There is clear evidence of improved global wellbeing since the Second World War, as the 2015 Rockefeller Foundation–Lancet Report makes clear (Whitmee et al. 2015):

By most metrics, human health is better today than at any time in history. Life expectancy has soared from 47 years in 1950–1955, to 69 years in 2005–2010 … The total number of people living in extreme poverty has fallen by 0.7 billion over the past 30 years, despite an increase in the total population of poor countries of about 2 billion. This escape from poverty has been accompanied by unparalleled advances in public health, health care, education, human rights legislation, and technological development that have brought great benefits, albeit inequitably, to humanity.

The United Nations Development Programme (UNDP) has developed a composite measure, the Human Development Index (HDI), that combines measures of health (life expectancy), learning (literacy and education) and resources to meet other basic needs (the log of GDP per head). This also charts significant improvements across the world, though less so in Africa.

Against this picture of progress, income inequality between countries widened throughout most of the twentieth century as the industrialising West pulled away from the rest of the world. It had also colonised much of that world or exercised economic power to prevent the emergence of serious competition. Only around the turn of the millennium did this trend reverse, when economic growth in the East really took off (Bocchiola 2013). However, since around 1980 inequality has begun to rise within most countries, in some at a rapid rate. This has renewed concerns over equity and justice and slowed down the rate of global average improvement in the HDI – by one-quarter from what it would otherwise be, according to the UNDP (2011).

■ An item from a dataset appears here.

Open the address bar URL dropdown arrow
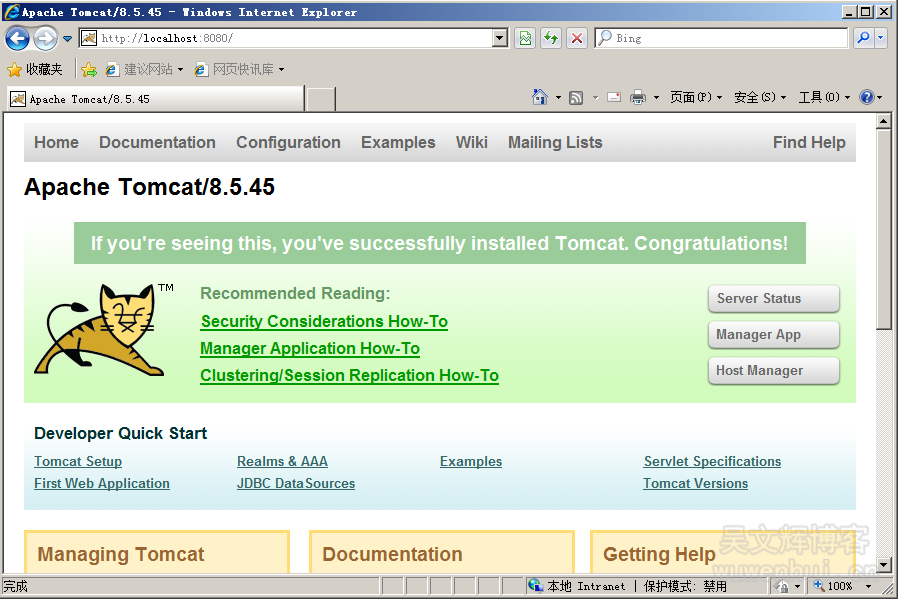Screen dimensions: 898x599 [501, 38]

Global concern with social conditions has taken many forms, including efforts to establish global social rights and agreed development goals. The 1948 UN Declaration on Human Rights comprised a wide range of civil and political rights but also certain economic and social rights: for example the rights to work, education and a standard of living adequate for health and wellbeing, including food, clothing, housing, medical care, necessary social services, and the right to security in the event of unemployment, sickness, disability, widowhood, old age or other lack of livelihood in circumstances beyond people’s control (UN General Assembly 1948). This was followed by a further stream of declarations and conventions, many codified in the International Covenants on Civil and Political Rights (ICCPR) and Economic, Social and Cultural Rights (ICESR), both of which came into force in 1976. Since then, there have been the 1981 International Convention on the Elimination of All Forms of Discrimination against Women (ICEDAW), the 1989 Convention on the Rights of the Child and others. All of these include social and economic rights. However, implementation is soft, to say the least.

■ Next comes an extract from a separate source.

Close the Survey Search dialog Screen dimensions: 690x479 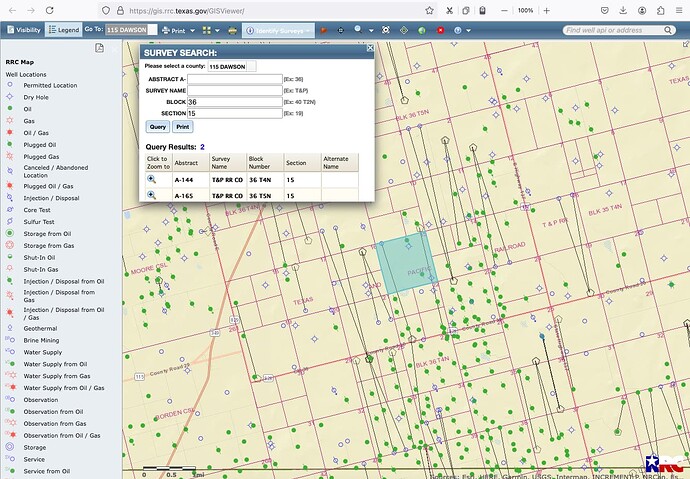coord(370,47)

In 2000 the UN Millennium Development Goals (MDGs) were unanimously agreed by all 189 member states (Hulme and Scott 2010). Eight goals were set with 21 targets – for example to reduce by two-thirds by 2015 the under-five mortality rate; to halve, by 2015, the proportion of people without sustainable access to safe drinking water and basic sanitation – and more than 60 indicators were agreed to chart progress. They amount to ‘a minimum set of global social standards in education, health and poverty alleviation’ (Deacon 2007: 173). The poverty target has been achieved (ten years early) but not that for malnutrition. The gender equality goal was achieved and the education goal narrowly missed. However, the health goals were not met.


The global picture painted so far charts three diverging trends: first, significant progress in some core features of social conditions and human development across the globe; second, rising inequalities; and, third, an as yet uncontrolled accumulation of greenhouse gases that will drive future global warming with significant damaging consequences for habitats and human welfare.

The following questions arise:

● What are the implications of climate change for future human welfare? ● How will the pursuit of climate stability interact with the pursuit of social improvement? ● Can we achieve some combination of equity/justice and sustainability?"